**Text section**.
START

One day, in November of my senior year, this led to an inspiration — why weren’t we being recruited to teach as aggressively as we were being recruited to work in banks? I had a deep sense that I was not alone — that thousands of other graduating seniors of all different majors were also searching for meaningful post-graduation pursuits. Wouldn’t teaching be the one that most called on our leadership and gave us the most immediate path to impact? I couldn’t stop thinking about the power in this idea — for the sake of children and young people who need every additional committed teacher, and for our country, which would benefit from leaders shaped by experience working in urban and rural communities.
This was, at the very least, the answer to my growing recognition that I really did need a thesis topic. The more I researched, the more obsessed I became, and at the end of it all I produced a 177-page thesis making the case for creating a national teacher corps, with a foreword about how I’d become determined to make it happen. And so, I can now thank the thesis requirement that had at one point seemed so unimportant to me for providing the answer to my search for a meaningful post-graduation pursuit. Thank you, Princeton.
I found my way to seed funding, a team of other recent grads, and, ultimately, thousands of others who were also inspired by this idea. From the start, my days were not all fun and joy. In fact they have often been excruciating and stressful, comprised of a humbling learning curve and challenges that would put me far outside my comfort zone. But never has there been a day in this work when I have doubted that what my colleagues and I were doing was worth it.
I feel so grateful for the revelation that had sent me into that malaise, about the importance of aligning our career paths with the issues we care about. For your generation that is more aware of and passionate about tackling injustice than any before, my hope is that you will recognize that your time is your biggest asset, and that driven by your values and the purpose of shaping a better future, you’ll be intentional and conscious about where to put your energy.
In this era there’s more attention than ever, especially among your generation, on personal well-being and finding “balance.” What I’ve seen is that the highest form of well-being is the exhilaration that comes from immersing ourselves in things that matter. The path to happiness is not balance per se, but rather congruence between the values we hold most dear and where we spend our energy.
Lest you think I had it all figured out upon my graduation, however, I have to admit that I didn’t think I would be working on this for long. Blessed with the naivete of a 21-year-old, I figured we’d build the equivalent of the Peace Corps in two to three years. And then, as it became clear that I had completely underestimated what it would take, I figured somebody else would be better suited to enable it to thrive anyway.
A few years in, I got a big job offer. I was so excited and envisioned myself taking it. But, tortured over the decision, I brought together some of our founding team members to deliberate it. I still remember the conversation, at Cafe Lalo in New York City. Over the course of the afternoon, my friends and colleagues talked me into staying the course at Teach For America. They pointed to the signs that we really were onto something — that this work of ours was making a real impact with students, and that it was also changing something in our teachers and leading them to go on to challenge the unjust systems in which they worked in really important ways. And yet, we all agreed, we were very, very far from living into our potential. Doing so would take a lot more time.
I think back to that conversation with such gratitude. It led me to settle in at Teach For America, to stop contemplating ways out and onto the next thing.

END

**Exercises to complete**.
1) In the text about founding a national teacher corps, retype the passage between "One day, in" and "and rural communities.", inclusive.
2) Name every organization, institution, or place that the text about founding a national teacher corps mentions by its proper name.

**Dataset content**.

START

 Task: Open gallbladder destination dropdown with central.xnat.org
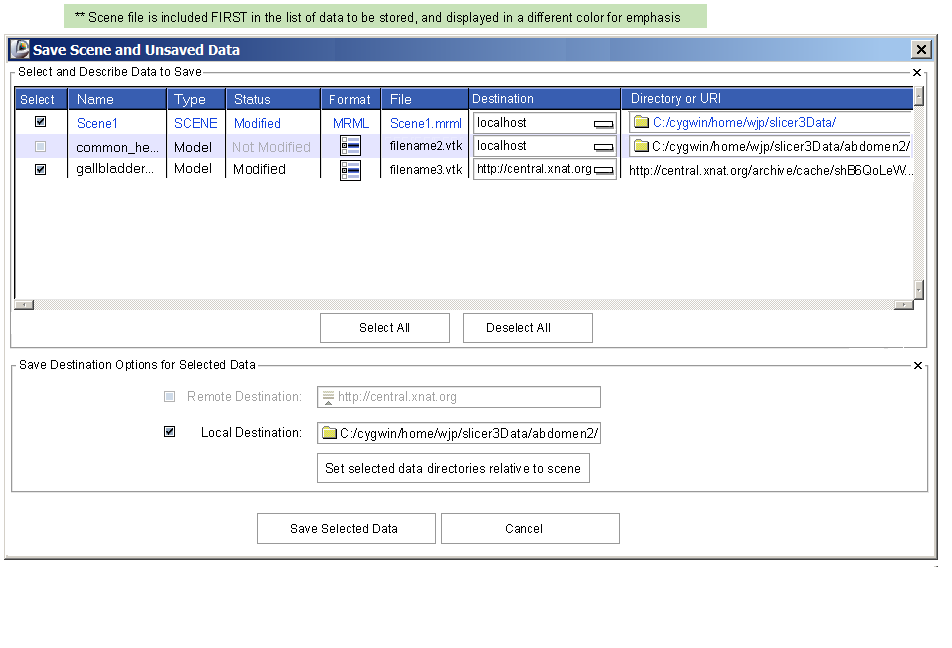(x=603, y=171)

END

**Task answers**.
1)
One day, in November of my senior year, this led to an inspiration — why weren’t we being recruited to teach as aggressively as we were being recruited to work in banks? I had a deep sense that I was not alone — that thousands of other graduating seniors of all different majors were also searching for meaningful post-graduation pursuits. Wouldn’t teaching be the one that most called on our leadership and gave us the most immediate path to impact? I couldn’t stop thinking about the power in this idea — for the sake of children and young people who need every additional committed teacher, and for our country, which would benefit from leaders shaped by experience working in urban and rural communities.

2) Princeton, the Peace Corps, Cafe Lalo, New York City, Teach For America